Stuttgart

Abendkleid statt Pappnase

Von Anfang an dabei: Martin Widerker (M.) und Mina Gampel (2.v.r.) Foto: Werner Kunhle

Es ist Samstagabend, kurz nach 20 Uhr. Die imposanten Räumlichkeiten der alten Reithalle im Hotel Maritim sind edel geschmückt, die Kronleuchter erstrahlen hell. Nach und nach füllt sich der Saal mit den Gästen, die Pariser Band »Life« stellt sich auf der Bühne in Position.

Währenddessen wird Mina Gampel ein wenig ungehalten. »Bitte setzen Sie sich doch und hören mir zu«, sagt sie sichtlich verzweifelt. Zuerst auf Deutsch, dann auf Russisch. Bald darauf kehrt ein letztes Mal Ruhe ein, die stellvertretende Vorsitzende des TSV Makkabi Mina Gampel kann die rund 450 Gäste zum Purimball willkommen heißen.

Tradition Seit 34 Jahren wird der Ball von Makkabi Stuttgart ausgerichtet.
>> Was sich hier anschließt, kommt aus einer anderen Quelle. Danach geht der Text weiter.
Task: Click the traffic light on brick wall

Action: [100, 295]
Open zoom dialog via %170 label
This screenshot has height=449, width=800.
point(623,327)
Es ist die wichtigste Veranstaltung im Kalender des Sportvereins und das größte gesellschaftliche Ereignis der jüdischen Gemeinde der Landeshauptstadt von Baden-Württemberg.

Schirmherren sind in diesem Jahr Ministerpräsident Winfried Kretschmann, der frisch gewählte Oberbürgermeister Fritz Kuhn, der israelische Botschafter Yakov Hadas-Handelsman und der Vizepräsident des Internationalen Olympischen Komitees, Thomas Bach.

Seit es den Verein in Stuttgart gibt, ist Martin Widerker sein Vorsitzender. »Vielleicht komme ich damit mal ins Guinness- Buch der Rekorde«, sagt er und lacht. Auch die Künstlerin Mina Gampel ist von Beginn an seine Stellvertreterin. Sie ist vor 45 Jahren mit ihrem Mann und drei kleinen Kindern von Israel nach Deutschland gekommen. Zusammen mit Widerker hat sie den Ball organisiert.

Zusammenhalt Makkabi wie auch der Ball sorgen dafür, die jüdische Identität zu wahren, Selbstbewusstsein zu stärken und einen Zusammenhalt in der jüdischen Gemeinde herzustellen, wie Barbara Traub, die Vorstandssprecherin der IRGW, formuliert. »Nur so wird man als Minderheit nicht zerrieben.« Gleichzeitig bildet der Verein ein Ideal von Integration und Völkerverständigung im verkleinerten Maßstab ab: Jeder kann Mitglied werden, ungeachtet seiner Religionszugehörigkeit. Chris- ten, Muslime und viele andere sind im TSV Makkabi aktiv.

Integrationswillig zeigt sich an diesem Abend auch Isabel Fezer (FDP), die Bürgermeisterin für Soziales, Jugend und Gesundheit, die stellvertretend für Fritz Kuhn (Grüne) am Ball teilnimmt und heute zum ersten Mal Purim feiert. »Ich habe gehört, dass man an Purim ganz viel Alkohol trinken soll. Mein Mann und ich haben vor, uns an dieses Gebot zu halten«, sagt sie zu Beginn.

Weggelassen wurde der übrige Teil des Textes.